Wow. Kandungan Senyawa Kimia Mangrove Berpotensi Sebagai Obat!

Semarang - KeSEMaTBLOG. Menurut Correl, et al. (1955), eksplorasi kandungan kimia tumbuhan mangrove sangat diperlukan untuk menemukan agen-agen terapi baru dan informasi ini sangatlah penting bagi masyarakat. Ada dua alasan penting perlunya studi kandungan kimia tumbuhan mangrove. Pertama, mangrove merupakan salah satu hutan tropis yang mudah berkembang dan belum banyak termanfaatkan.
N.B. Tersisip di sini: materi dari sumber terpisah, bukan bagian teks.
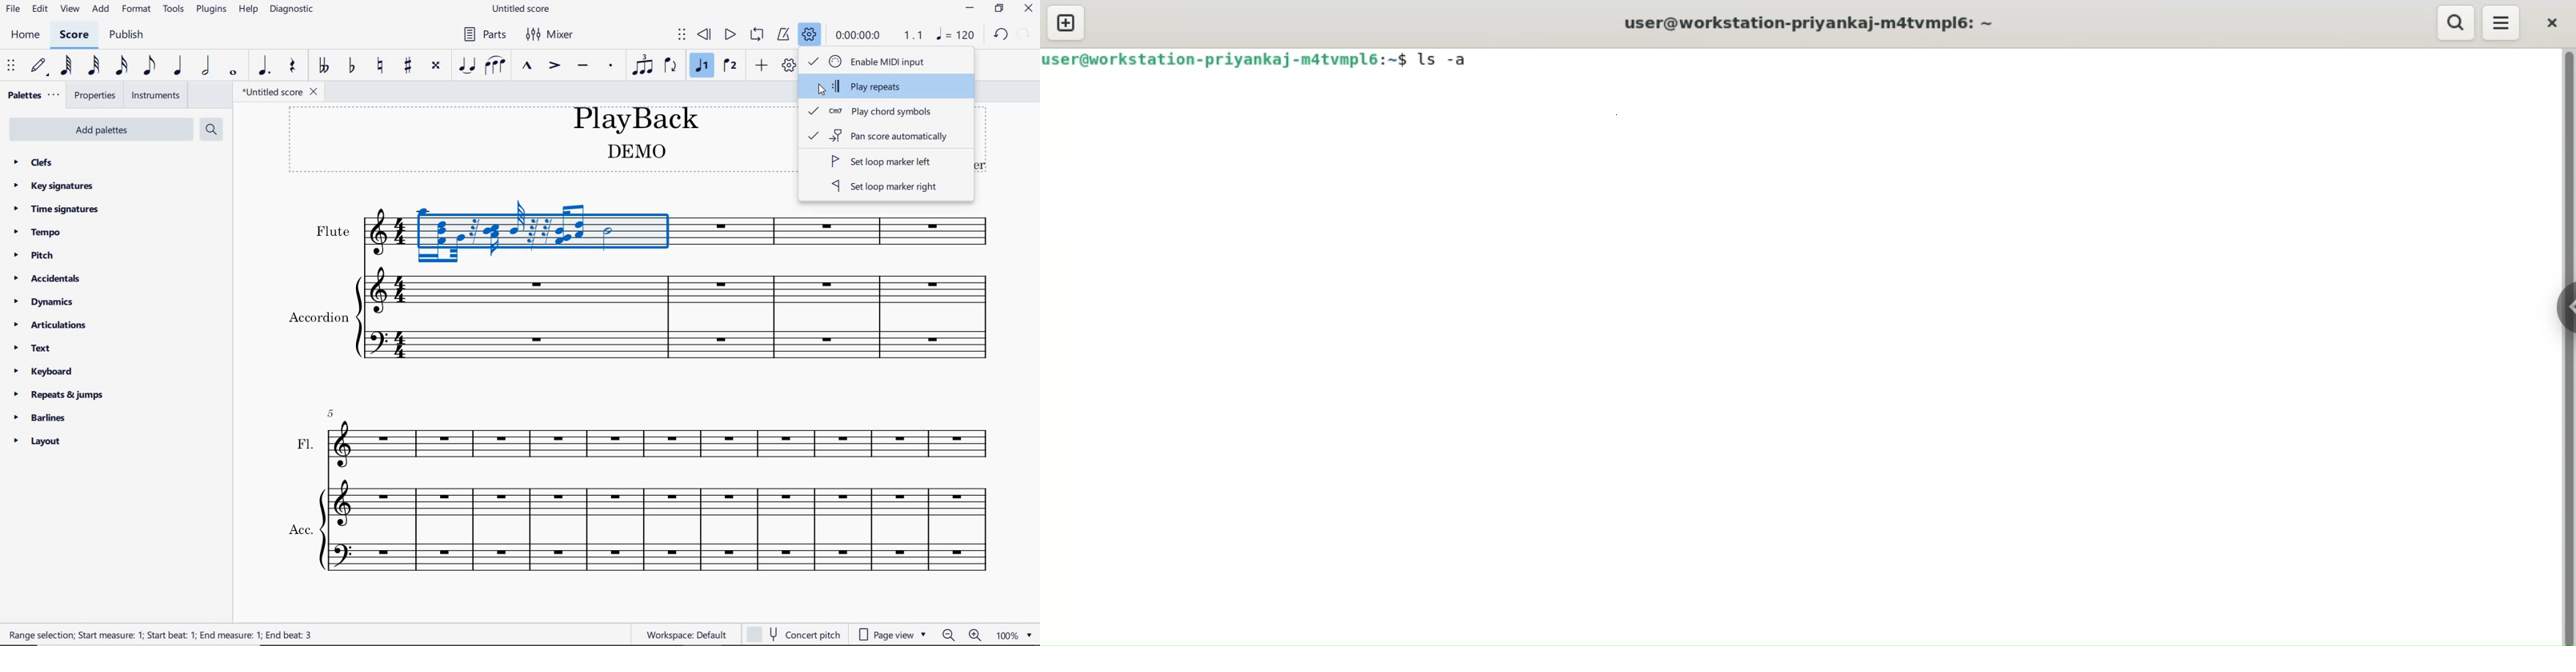 Image resolution: width=2576 pixels, height=672 pixels. Describe the element at coordinates (1066, 23) in the screenshot. I see `new tab` at that location.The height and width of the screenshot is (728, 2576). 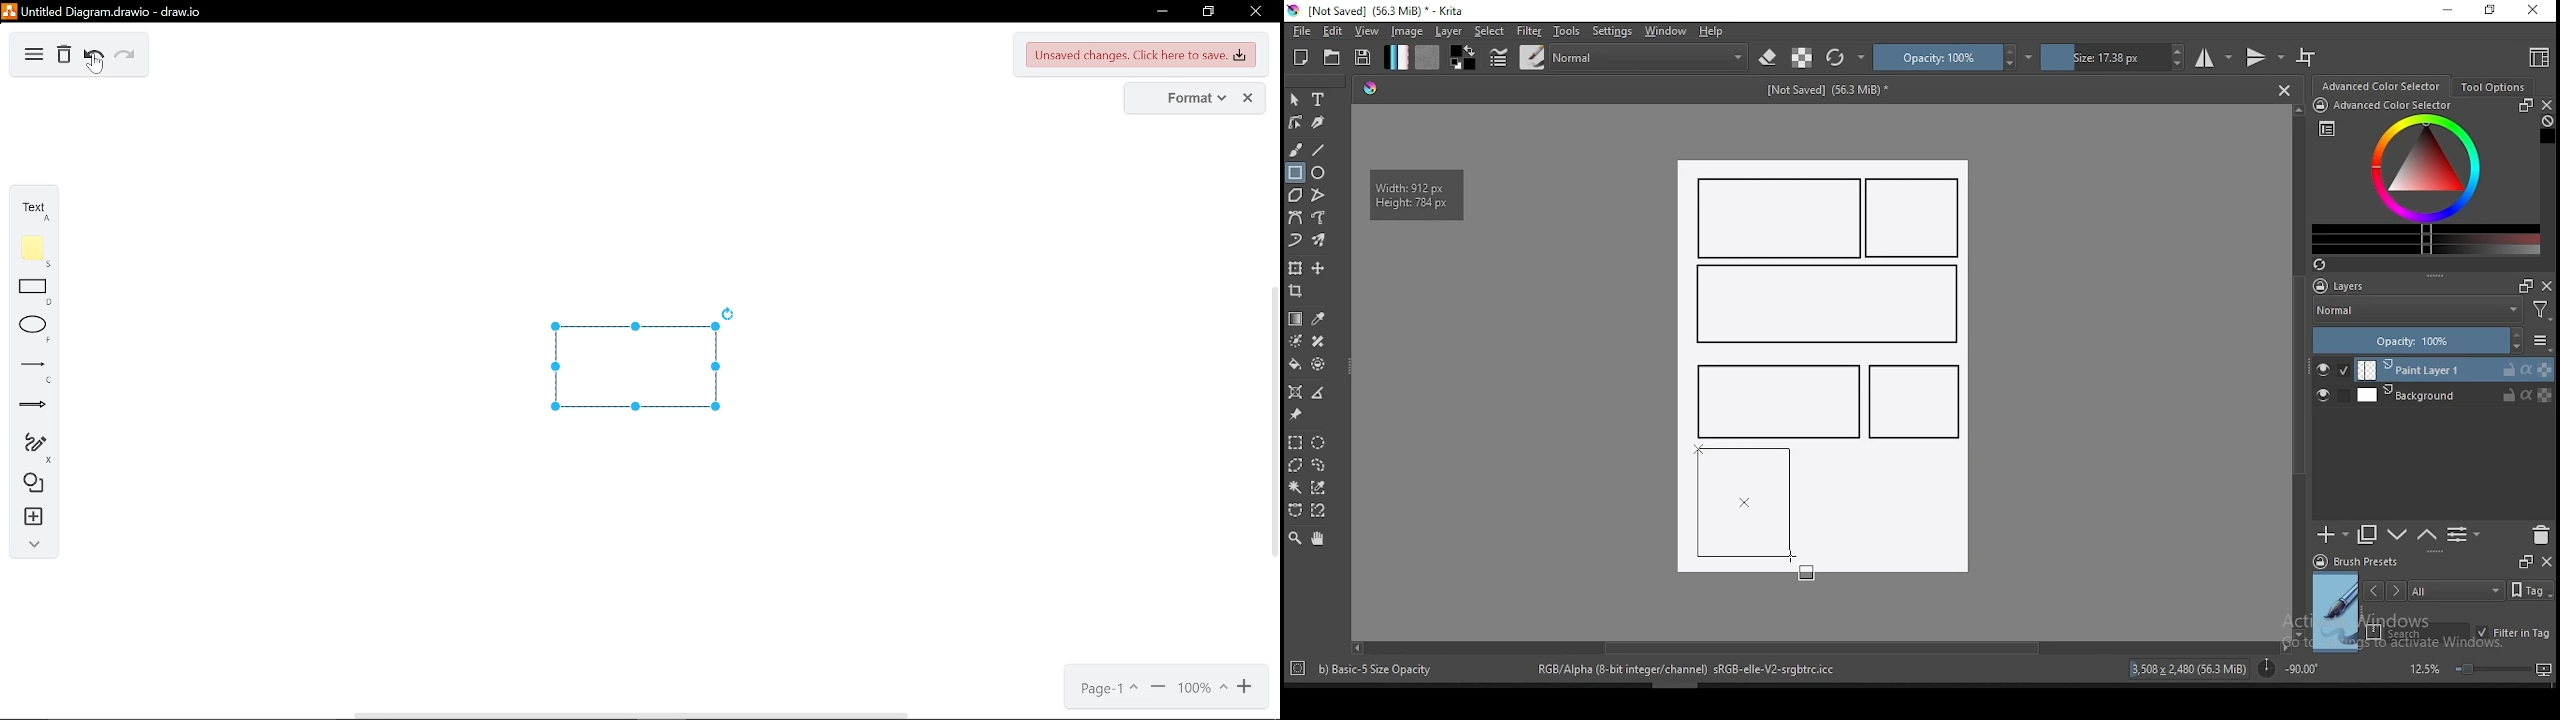 I want to click on delete, so click(x=64, y=55).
Kedua, aspek kimia tumbuhan mangrove sangat penting karena potensinya untuk mengembangkan agrokimia dan senyawa bernilai medis.

Beberapa senyawa metabolit baru-baru ini dengan struktur kimia dan tergolong salah satu diversitas dari ‘kelas-kelas kimia’ telah dikarakterisasi dari tumbuhan mangrove dan tumbuhan asosiasinya.

Diantara yang terbaru ditemukan adalah gugus substansi dari getah dan perekat sampai senyawa alkaloid dan saponin dan beberapa senyawa lainnya yang terkait dengan industri obat-obatan, seperti halnya: derivat benzoquinone, naphthoquinone, naphthofurans, flavonoid, polyfenol, rotenone, flavoglican, sesquiterpene, di- dan triterpene, limonoid, minyakesensial, sterols, karbohidrat, o-metil inositol, gula, iridoid glikosida, alkaloid dan asam amino bebas, feromon, gibberellin, forbol ester, keterosiklik oksigen, senyawa sulfur, lemak dan hidrokarbon, alcohol alipatik rantai panjang dan lemak jenuh, asam lemak bebas termasuk PUFAs (asam lemak tak jenuh ganda).

Selain itu, mangrove kaya akan senyawa steroid, saponin, flavonoid dan tannin. Senyawa saponin dari tumbuhan adalah glikosida dari triterpene dan steroid, yang larut dalam air dan mempunyai kemampuan membentuk buih sabun bila dikocok di air.

Penggunaan saponin sebagai deterjen alam dan racun ikan telah dikenal oleh masyarakat tradisional. Sifat farmatikal yang berhubungan dengan obat Cina ‘ginseng’ merupakan atribut dari senyawa saponin. Saponin tumbuhan seperti halnya dioscin, bernilai komersial setelah ditemukan sebagai bahan untuk hormone steroid sintetis.